* _PARTS OF THE EXERCISE_:
- a) Answer these questions about the kdump thread, one line each, marking each answer the same way as its question:
(i) What command line parameter was added to tell drivers to reset their device first?
(ii) What can't be freed when the kernel crashes, according to the report on msi?
(iii) Which release note update should the warning about kdump on cciss go into?
- b) In the kdump thread, retype the passage from "We still have some" up to and including "problem. No ETA.".

* _EXCERPT_:
I can help with that. As I test the various configs I can make sure our release notes are updated. I'll also make sure that cciss.txt is updated with accurate information.
From Vivek Goyal <vgoyal.com> Mike, I had added a command line parameter "reset_devices" to give drivers an indication that they need to first reset their device and then go ahead with rest of the initializaiton. This is available in upstream kernels. I am not sure if this is part of RHEL5 kernels or not. If it is not available in RHEL5 kernels, then for testing you can use upstream kernels, pass "reset_devices" command line option while loading kdump kernel and make use of it for resetting the cciss controller. Once you are successful in your testing, we can think of taking this patch in RHEL5. ("reset_devices" is a very non-intrusive patch.) Regarding flushing the caches, you can try that and see if solves the problem. There are high chances that it will. It did for megaraid. Thanks Vivek
Even with Vivek's patch we still have an issue with msi. When the kernel crashes we have no way to free our msi-x vectors. So when the dump kernel initializes we cannot allocate and register new vectors. I'm not sure how msi determines what resources get which vectors. It seems that it may be based on the PCI bus address. So that a card in a particular slot will always be allocated the same vector(s). There was some work going on upstream to fix that. But a couple of weeks ago I was playing with kdump and still encountered this issue. So I think we're a ways out from making this work as designed.
We still have some apparent firmware issues trying to support kdump. After resetting the controller it will not accept any more commands. I'm working with the firmware group to resolve this problem. No ETA.
Mike, We really need to write a release note warning customers that kdump on cciss does not work, at least on some hw/fw combinations. Please let us know if there are any cciss models and fw versions that are known to work, and you are willing to support. Otherwise the release note will just make a blanket statement. Don, this should go in the 5.1 release note update as soon as Mike replies. Tomas, please keep an eye on any potential fixese for this from HP during 5.2 development. Tom
Proposed support statement: At this time kexec/kdump does not work with any HP Smart Array controller. Support for kexec/kdump is planned for a future release but no scheduling information is available. Is this appropriate for the release notes? Not for public release: I looked at this issue again with one of our firmware engineers. It looks like the firmware is completing commands after the reset but we get stuck in wait for completion in the ioctl path. Right now I'm working 2 critical issues for a new product. When I resolve those I will add debug to figure out why we're stuck. I suspect a corrupt command tag.

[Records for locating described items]
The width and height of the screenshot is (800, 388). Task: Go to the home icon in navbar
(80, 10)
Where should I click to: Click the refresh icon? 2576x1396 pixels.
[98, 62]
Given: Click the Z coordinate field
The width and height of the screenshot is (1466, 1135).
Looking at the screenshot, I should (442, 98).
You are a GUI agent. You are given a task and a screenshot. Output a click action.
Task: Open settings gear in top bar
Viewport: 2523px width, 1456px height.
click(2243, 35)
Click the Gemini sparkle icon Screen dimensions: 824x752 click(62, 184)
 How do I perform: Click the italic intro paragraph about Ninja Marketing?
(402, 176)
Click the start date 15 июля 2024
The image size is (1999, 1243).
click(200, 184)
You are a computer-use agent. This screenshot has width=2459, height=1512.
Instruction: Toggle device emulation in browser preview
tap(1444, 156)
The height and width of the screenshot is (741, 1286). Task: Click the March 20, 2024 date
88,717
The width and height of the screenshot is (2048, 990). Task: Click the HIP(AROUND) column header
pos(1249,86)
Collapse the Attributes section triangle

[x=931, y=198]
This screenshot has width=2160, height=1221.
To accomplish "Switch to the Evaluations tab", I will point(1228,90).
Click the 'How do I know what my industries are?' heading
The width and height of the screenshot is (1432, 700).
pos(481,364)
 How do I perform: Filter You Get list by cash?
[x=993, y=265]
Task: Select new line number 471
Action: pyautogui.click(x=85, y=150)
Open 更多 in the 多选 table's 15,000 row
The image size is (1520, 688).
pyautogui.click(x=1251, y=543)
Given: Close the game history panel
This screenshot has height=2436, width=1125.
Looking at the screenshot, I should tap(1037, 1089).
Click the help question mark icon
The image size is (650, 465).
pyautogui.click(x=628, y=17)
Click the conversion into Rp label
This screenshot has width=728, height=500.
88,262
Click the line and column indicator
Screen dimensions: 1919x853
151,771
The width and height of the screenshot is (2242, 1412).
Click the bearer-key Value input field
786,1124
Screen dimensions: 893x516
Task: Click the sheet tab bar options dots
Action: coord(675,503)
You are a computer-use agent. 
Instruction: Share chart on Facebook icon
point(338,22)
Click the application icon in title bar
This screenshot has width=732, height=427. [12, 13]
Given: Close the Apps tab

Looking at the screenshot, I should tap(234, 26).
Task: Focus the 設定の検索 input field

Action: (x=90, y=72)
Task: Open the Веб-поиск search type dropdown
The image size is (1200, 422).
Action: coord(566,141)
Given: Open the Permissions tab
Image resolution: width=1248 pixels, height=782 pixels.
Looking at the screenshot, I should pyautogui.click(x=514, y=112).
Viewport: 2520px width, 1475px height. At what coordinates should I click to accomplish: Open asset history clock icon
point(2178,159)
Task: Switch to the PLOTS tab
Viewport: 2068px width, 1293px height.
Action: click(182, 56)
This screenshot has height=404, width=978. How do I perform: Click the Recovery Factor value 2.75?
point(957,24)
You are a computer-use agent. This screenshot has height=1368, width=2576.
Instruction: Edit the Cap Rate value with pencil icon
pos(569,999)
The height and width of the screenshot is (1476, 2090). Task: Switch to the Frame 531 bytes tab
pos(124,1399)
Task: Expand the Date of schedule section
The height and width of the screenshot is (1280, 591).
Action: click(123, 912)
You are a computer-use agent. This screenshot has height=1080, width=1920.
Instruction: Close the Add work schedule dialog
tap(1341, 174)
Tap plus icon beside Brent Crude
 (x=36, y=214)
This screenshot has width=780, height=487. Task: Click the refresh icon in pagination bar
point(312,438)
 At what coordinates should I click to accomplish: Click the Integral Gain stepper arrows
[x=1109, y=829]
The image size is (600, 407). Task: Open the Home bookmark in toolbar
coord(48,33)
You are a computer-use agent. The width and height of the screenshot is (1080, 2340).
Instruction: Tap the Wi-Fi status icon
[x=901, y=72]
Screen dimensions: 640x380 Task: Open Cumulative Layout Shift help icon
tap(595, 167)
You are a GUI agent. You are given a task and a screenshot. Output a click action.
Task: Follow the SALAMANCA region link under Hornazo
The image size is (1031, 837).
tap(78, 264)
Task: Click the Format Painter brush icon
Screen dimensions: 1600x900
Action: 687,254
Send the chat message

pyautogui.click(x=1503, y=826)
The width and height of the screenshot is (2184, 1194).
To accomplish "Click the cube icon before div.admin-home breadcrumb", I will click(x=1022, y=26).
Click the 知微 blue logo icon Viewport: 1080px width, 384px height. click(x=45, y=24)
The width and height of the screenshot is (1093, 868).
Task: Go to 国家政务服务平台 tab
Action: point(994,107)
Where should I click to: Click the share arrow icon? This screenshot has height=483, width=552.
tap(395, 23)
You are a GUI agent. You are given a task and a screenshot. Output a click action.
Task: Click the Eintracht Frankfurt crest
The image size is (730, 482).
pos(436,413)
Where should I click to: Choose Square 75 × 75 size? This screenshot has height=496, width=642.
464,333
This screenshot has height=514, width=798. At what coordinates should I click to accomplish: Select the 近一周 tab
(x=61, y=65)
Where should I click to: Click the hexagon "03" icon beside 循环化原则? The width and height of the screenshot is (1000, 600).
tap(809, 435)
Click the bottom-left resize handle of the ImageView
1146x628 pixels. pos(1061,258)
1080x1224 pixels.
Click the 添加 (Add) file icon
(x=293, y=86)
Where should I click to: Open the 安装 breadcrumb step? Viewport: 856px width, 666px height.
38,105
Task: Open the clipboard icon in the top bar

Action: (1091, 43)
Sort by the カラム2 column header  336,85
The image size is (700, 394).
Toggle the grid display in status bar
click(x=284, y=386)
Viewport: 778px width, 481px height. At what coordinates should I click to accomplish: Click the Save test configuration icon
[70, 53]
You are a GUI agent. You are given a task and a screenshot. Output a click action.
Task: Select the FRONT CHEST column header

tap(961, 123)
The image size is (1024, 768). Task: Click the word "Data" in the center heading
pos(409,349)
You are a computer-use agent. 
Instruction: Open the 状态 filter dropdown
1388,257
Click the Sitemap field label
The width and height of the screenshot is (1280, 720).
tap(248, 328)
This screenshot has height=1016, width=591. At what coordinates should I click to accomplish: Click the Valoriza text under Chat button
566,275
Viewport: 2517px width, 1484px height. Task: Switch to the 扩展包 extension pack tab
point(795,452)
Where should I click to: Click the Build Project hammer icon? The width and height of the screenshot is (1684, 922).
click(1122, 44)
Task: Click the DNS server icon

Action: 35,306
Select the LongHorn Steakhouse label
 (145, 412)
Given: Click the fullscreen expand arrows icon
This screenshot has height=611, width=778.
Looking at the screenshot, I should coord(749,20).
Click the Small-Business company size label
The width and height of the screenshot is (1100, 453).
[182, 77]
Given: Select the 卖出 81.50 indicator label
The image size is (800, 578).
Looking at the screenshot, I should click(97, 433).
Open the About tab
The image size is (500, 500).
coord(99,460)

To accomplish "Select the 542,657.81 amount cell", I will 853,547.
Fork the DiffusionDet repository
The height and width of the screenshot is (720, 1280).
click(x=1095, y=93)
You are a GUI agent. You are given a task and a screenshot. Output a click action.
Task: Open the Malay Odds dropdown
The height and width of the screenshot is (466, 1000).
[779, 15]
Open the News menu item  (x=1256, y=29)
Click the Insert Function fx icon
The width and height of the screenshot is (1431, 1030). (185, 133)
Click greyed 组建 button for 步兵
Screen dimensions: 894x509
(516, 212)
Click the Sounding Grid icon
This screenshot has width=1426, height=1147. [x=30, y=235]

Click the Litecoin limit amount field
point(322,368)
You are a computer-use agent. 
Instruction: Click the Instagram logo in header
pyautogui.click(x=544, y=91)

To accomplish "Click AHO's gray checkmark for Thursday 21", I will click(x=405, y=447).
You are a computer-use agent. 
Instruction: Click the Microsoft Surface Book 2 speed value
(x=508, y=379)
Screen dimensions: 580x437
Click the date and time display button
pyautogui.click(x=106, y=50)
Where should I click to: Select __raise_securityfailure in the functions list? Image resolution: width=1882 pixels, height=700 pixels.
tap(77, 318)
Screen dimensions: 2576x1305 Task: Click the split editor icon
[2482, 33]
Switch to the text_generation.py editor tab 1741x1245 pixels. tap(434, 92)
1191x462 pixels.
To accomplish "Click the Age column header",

* _SOLVED TASKS_:
- a)
(i) "reset_devices"
(ii) The msi-x vectors
(iii) The 5.1 release note update

- b)
We still have some apparent firmware issues trying to support kdump. After resetting the controller it will not accept any more commands. I'm working with the firmware group to resolve this problem. No ETA.